CLSA’s Andy Rothman is one of the most astute analyst living in China:

China’s leaders have issued strong statements in support of private enterprise and the rights of migrant workers and farmers which, if implemented effectively, will facilitate continued economic growth and social stability.  By announcing relaxation of the one-child policy and the abolishment of ‘re-education through labor’, the Party acknowledged it needs to curb human rights abuses and re-establish trust.  The creation of new groups to coordinate economic and national security policy signal that Xi Jinping has quickly consolidated his power as Party chief, raising the odds that the decisions announced Friday will be implemented quickly.

The brief, initial communique issued when the Party Plenum closed last Tuesday was dense, obtuse and packed with outdated political slogans.  But the more detailed ‘decision document’ published Friday was, for a Communist Party report, unusually clear, particularly in its support for private enterprise and markets.

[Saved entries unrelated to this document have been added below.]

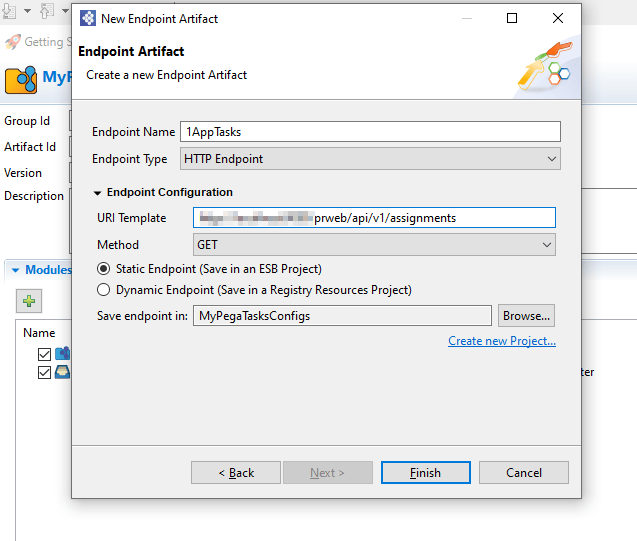637x541 pixels.
Task: Collapse the Modules section arrow
Action: [x=16, y=270]
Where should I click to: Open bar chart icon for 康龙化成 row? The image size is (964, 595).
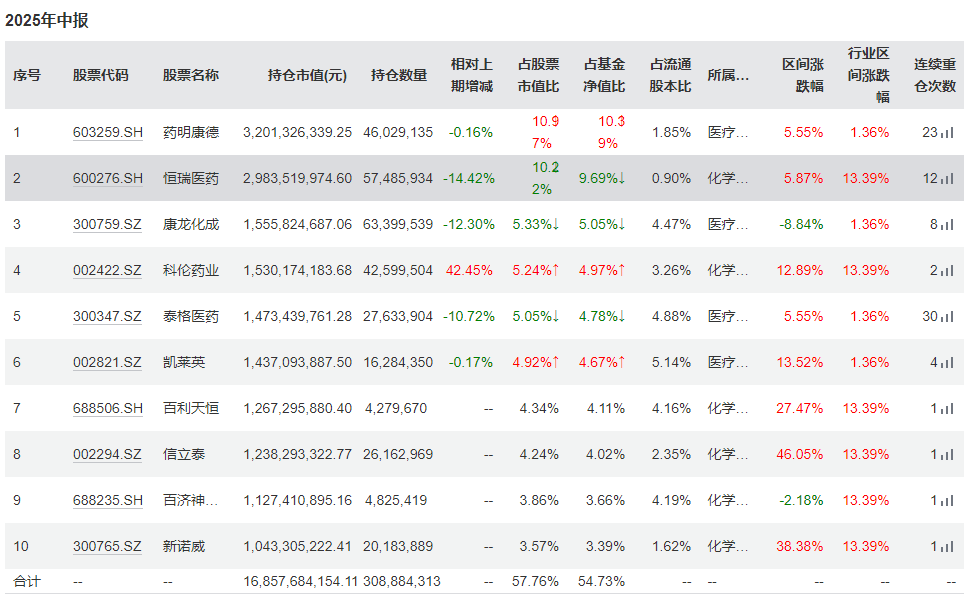947,224
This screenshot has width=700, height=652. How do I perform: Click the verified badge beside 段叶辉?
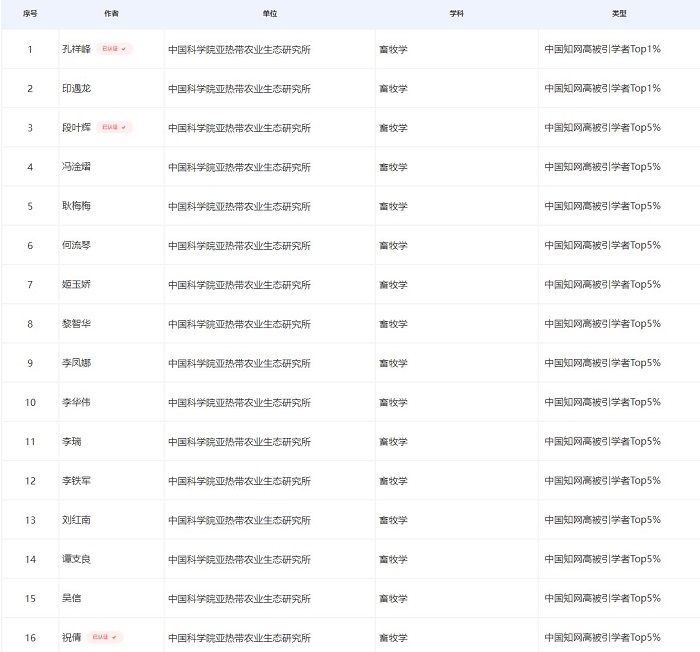[x=114, y=128]
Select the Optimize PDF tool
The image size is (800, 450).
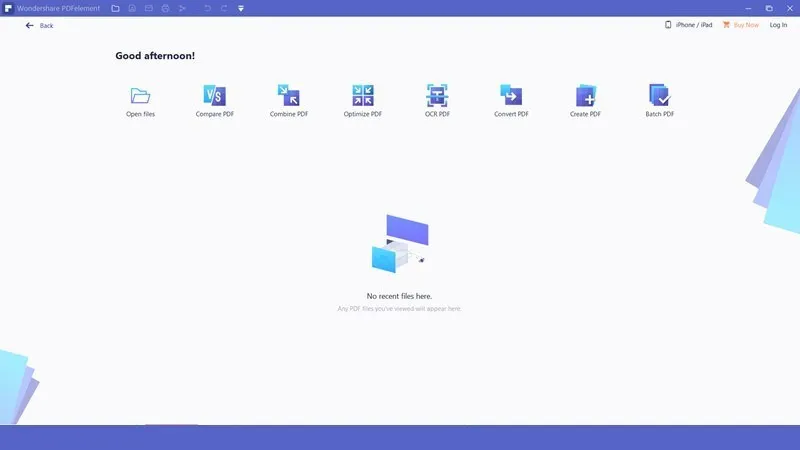[363, 96]
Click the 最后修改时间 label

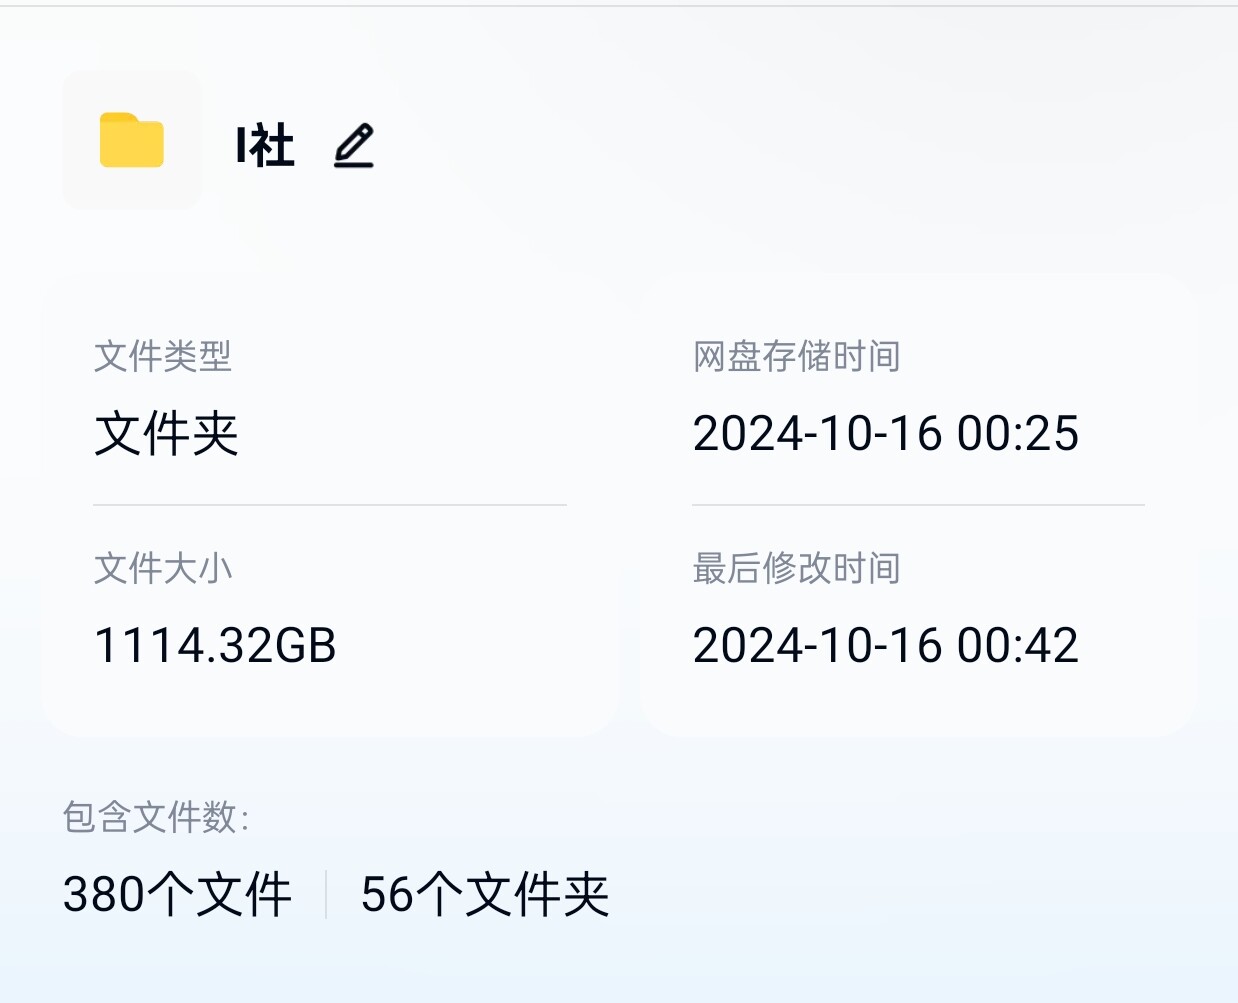(x=797, y=568)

Strong support for entrepreneurs

The most important signal from the Party leadership was strong support for the private sector and markets. Private firms already account for 80% of urban employment and 90% of new job creation, as well as two-thirds of investment in China, so improving the operating environment for entrepreneurs is key to our relatively positive outlook for the country’s economic future.  Friday’s document did not disappoint in this respect.

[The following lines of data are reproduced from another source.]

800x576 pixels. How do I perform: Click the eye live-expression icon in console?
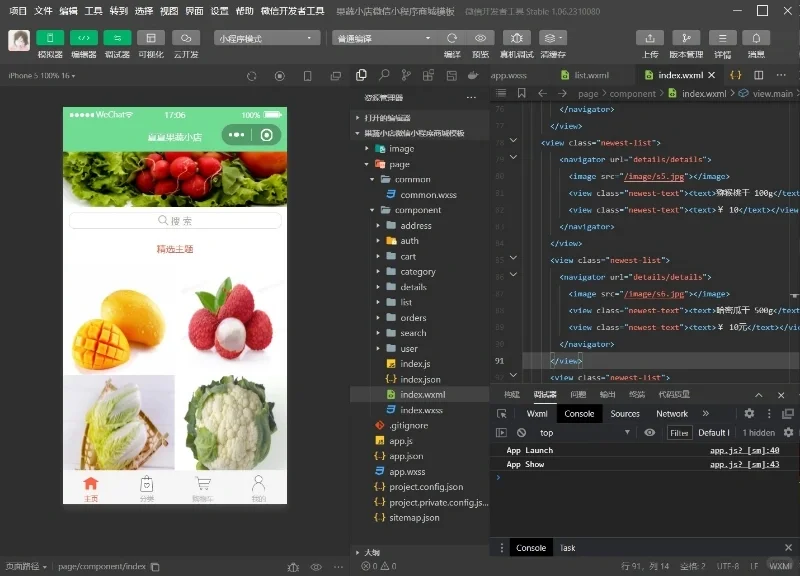point(650,433)
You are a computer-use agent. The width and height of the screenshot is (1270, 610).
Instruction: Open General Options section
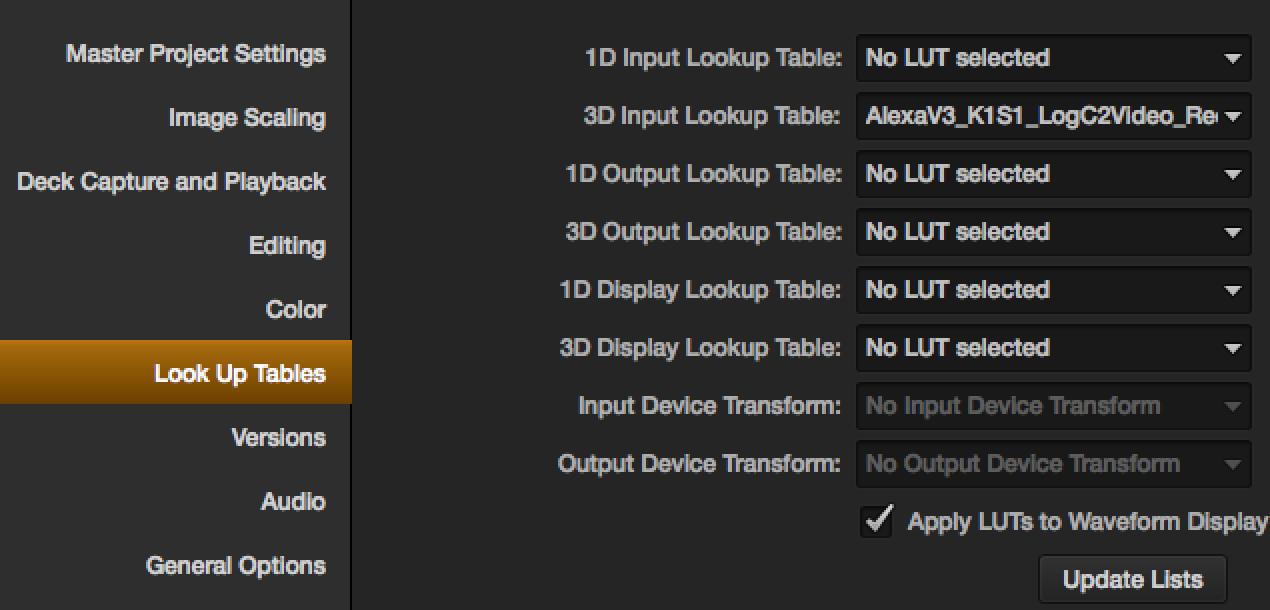coord(236,566)
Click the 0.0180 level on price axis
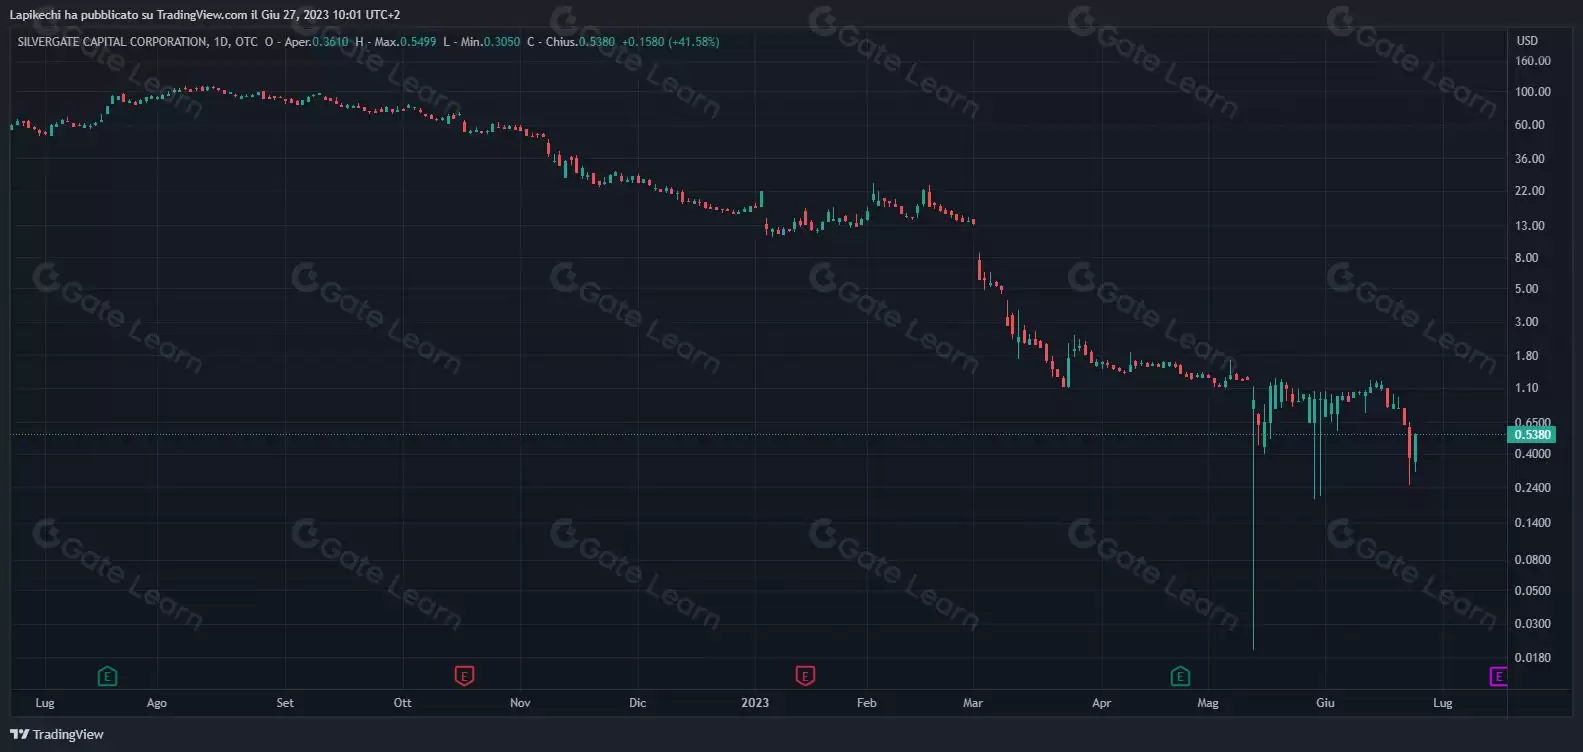 [x=1532, y=658]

Although the Party still cannot rise to the challenge of actually using the Chinese characters for ‘private’ sector’, continuing to refer to it as ‘non-public’, they did pledge to ‘unwaveringly encourage, support and guide the development of the non-public economy’, and declared that ‘property rights in the non-public economy may equally [with the state sector] not be violated.’

In Friday’s document, the Party said it would ‘reduce central government management over micro-level matters to the broadest extent’, called for an end to ‘excessive government intervention’, and said that ‘resource allocation [should be] based on market principles, market prices and market competition.’  The world’s largest Communist Party declared that ‘property rights are the core of ownership systems’, and called for ‘fair competition, free consumer choice, autonomous consumption, [and] free circulation of products and production factors.’  The document also says China will ‘accelerate pricing reform of natural resources’ to ‘completely reflect market supply and demand’, as well as the costs of environmental damage.

The Party also pledged to reduce red tape and administrative hurdles to doing business.  Zhang Mao, the head of the State Administration for Industry and Commerce, explained that ‘registering a business will become much more convenient in the near future.’  And Miao Wei, minister for industry and information technology, announced that implementation of the plenum decision would lead his agency to eliminate at least 30% of administrative approval procedures by the end of 2015.

Friday’s document called for better protection of intellectual property rights, as well as the ‘lawful rights and interests of investors, especially small and mid-sized investors.’  The Party said it would create a ‘marketized withdrawal system where the fittest survive’, and a better bankruptcy process.

Party leaders did say that public ownership would remain ‘dominant’, but they clearly didn’t mean it.  Repeating this language, especially in light of the fact that private firms are already dominant, is, in our view, just a rhetorical bone thrown to officials whose political or financial fortunes are tied to state-owned enterprises. (…)

 

The Party did, however, raise the share of SOE income that has to be paid into the national security fund to 30% by 2020, up from 10-20% now.

In what may be a warning that serious SOE reform is likely down the road, the Party did call for the elimination of ‘all sorts of sector monopolies, and an end to ‘preferential policies . . . local protection . . . monopolies and unfair competition.’

Hukou reform coming

If the most important message from the plenum is renewed support for the private sector, a close second is the decision to reform the hukou, or household registration system.  This is important because there are more than 230m urban residents without an urban hukou, accounting for one-third of the entire urban population.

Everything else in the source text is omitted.